Bexar County Judge Nelson Wolff got the idea for the library while reading Walter Isaacson’s bestselling biography of Apple founder Steve Jobs, saying “If you want to get an idea of what it looks like go into an Apple store.” He envisions several more bookless libraries being built around the county.
“We all know the world is changing. I am an avid book reader. I read hardcover books. I have a collection 1,000 first editions. Books are important to me,” Wolff told ABC News. “But the world in changing and this is the best, most effective way to bring services to our community.”
The 4,989 sq-ft. library will offer 50 ereaders for loan, along with tablets and computers, plus ebook loans for existing ereader users.
“It will be a learning environment — you’ll be able to learn about technology itself as well as access a tremendous amount of information,” Wolff said.
It’s interesting to note that BiblioTech is going in on the city’s less affluent South Side, where, according to My San Antonio, just a decade ago residents protested over the lack of bookstores.

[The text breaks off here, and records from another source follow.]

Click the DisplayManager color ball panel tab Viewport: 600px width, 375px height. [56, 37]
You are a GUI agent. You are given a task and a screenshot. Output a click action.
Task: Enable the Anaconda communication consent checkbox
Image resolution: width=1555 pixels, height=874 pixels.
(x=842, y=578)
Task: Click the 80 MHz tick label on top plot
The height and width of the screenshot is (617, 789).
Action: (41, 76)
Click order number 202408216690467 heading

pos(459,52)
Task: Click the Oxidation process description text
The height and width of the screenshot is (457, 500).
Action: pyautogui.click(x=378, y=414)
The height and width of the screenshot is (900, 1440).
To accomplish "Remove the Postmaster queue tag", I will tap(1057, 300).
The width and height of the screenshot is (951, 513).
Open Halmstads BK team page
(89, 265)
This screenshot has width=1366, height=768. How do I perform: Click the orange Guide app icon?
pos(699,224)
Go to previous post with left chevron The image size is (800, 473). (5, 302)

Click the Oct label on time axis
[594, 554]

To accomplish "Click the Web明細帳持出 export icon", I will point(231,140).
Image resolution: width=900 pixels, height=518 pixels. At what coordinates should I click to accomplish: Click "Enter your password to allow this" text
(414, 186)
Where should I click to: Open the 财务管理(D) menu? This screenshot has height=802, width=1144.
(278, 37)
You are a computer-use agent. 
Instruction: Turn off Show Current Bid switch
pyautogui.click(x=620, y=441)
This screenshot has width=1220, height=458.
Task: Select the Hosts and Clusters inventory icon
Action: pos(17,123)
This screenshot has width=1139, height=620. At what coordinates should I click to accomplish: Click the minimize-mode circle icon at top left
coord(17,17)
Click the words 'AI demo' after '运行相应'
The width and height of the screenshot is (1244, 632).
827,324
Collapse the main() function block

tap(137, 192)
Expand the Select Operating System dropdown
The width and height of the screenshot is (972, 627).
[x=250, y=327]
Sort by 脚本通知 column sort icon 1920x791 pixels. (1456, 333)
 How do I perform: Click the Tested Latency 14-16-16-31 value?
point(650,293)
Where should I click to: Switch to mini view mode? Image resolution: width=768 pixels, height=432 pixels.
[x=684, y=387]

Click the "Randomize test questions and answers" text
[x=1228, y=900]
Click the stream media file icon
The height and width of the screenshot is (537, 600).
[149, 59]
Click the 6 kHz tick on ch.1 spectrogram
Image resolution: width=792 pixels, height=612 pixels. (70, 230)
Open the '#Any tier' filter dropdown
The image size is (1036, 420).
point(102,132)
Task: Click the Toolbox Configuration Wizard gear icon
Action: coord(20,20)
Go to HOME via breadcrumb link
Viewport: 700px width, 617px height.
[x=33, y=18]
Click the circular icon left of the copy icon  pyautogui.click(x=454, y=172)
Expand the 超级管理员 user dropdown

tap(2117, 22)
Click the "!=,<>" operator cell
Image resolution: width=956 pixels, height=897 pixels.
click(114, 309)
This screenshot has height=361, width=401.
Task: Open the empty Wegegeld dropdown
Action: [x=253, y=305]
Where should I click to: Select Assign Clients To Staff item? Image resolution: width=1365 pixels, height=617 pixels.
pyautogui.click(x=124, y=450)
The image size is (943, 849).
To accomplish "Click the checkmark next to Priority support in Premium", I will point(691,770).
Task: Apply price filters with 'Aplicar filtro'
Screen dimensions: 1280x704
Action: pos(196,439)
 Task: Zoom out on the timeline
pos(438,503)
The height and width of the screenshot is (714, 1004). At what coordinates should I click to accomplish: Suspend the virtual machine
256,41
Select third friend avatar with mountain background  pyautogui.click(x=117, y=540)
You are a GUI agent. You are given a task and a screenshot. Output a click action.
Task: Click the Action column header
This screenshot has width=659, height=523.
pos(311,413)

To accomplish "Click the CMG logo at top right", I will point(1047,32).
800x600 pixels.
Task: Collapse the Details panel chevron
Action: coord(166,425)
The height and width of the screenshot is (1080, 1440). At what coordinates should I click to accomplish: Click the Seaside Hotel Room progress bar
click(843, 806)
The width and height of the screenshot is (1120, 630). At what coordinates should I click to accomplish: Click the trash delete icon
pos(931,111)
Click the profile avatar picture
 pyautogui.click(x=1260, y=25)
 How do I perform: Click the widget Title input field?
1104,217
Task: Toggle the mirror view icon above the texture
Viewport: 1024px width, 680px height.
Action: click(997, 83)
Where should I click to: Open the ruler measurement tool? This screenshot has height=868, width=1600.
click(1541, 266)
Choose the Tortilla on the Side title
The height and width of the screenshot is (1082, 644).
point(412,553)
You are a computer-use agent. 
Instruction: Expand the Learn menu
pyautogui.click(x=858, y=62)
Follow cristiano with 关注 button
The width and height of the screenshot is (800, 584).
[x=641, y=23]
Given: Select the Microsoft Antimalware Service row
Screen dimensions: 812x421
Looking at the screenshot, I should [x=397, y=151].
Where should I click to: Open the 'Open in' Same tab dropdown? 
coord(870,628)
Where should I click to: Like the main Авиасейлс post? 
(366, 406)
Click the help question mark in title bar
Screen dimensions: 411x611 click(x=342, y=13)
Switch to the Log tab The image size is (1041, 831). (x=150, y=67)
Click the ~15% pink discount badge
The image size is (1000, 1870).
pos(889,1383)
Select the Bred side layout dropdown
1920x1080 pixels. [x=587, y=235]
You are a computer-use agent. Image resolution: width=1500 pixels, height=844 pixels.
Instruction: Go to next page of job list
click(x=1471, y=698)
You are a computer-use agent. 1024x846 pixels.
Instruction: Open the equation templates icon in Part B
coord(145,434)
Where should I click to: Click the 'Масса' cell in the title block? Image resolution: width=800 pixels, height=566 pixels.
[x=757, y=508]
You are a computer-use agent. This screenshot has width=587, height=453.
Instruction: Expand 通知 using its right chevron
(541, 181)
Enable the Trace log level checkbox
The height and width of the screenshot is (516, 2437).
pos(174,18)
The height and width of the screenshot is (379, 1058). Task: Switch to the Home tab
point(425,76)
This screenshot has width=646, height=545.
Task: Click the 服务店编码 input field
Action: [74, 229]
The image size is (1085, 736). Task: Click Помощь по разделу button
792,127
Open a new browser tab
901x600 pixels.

“We know they have less access to technology and less economic power than other regions of the city,” Wolff said. “Now we’ll be providing them a service that anybody else that has money could have.”
And while Wolff acknowledges that there may be some losses of the library’s $100 ereaders, he adds, “we do have your name; we do have your address. You check it out for two weeks, just like a library book. In two weeks, your ebook goes dead, so you won’t have anything worth keeping.”
According to Fast Company magazine, other cities have tried building bookless libraries, with limited success.
“Two other attempts to create public bookless libraries — one in Newport Beach, California, and the other in Tucson, Arizona — ended with book-loving citizens getting their way: Plans for the Newport Beach bookless project were nixed altogether after a public outcry, and in Tucson, books were added to the shelves after a six-year dry spell.”
One other potential problem is copyright issues. But University of San Antonio library dean, Krisellen Maloney, who presides over one of the nation’s first bookless academic libraries, remains confident that the concept will spread, saying that the county has the “right idea” because it plans to have personnel available to help library users with homework or other research. “They (Bexar county) are probably coming up to this at just the right time.”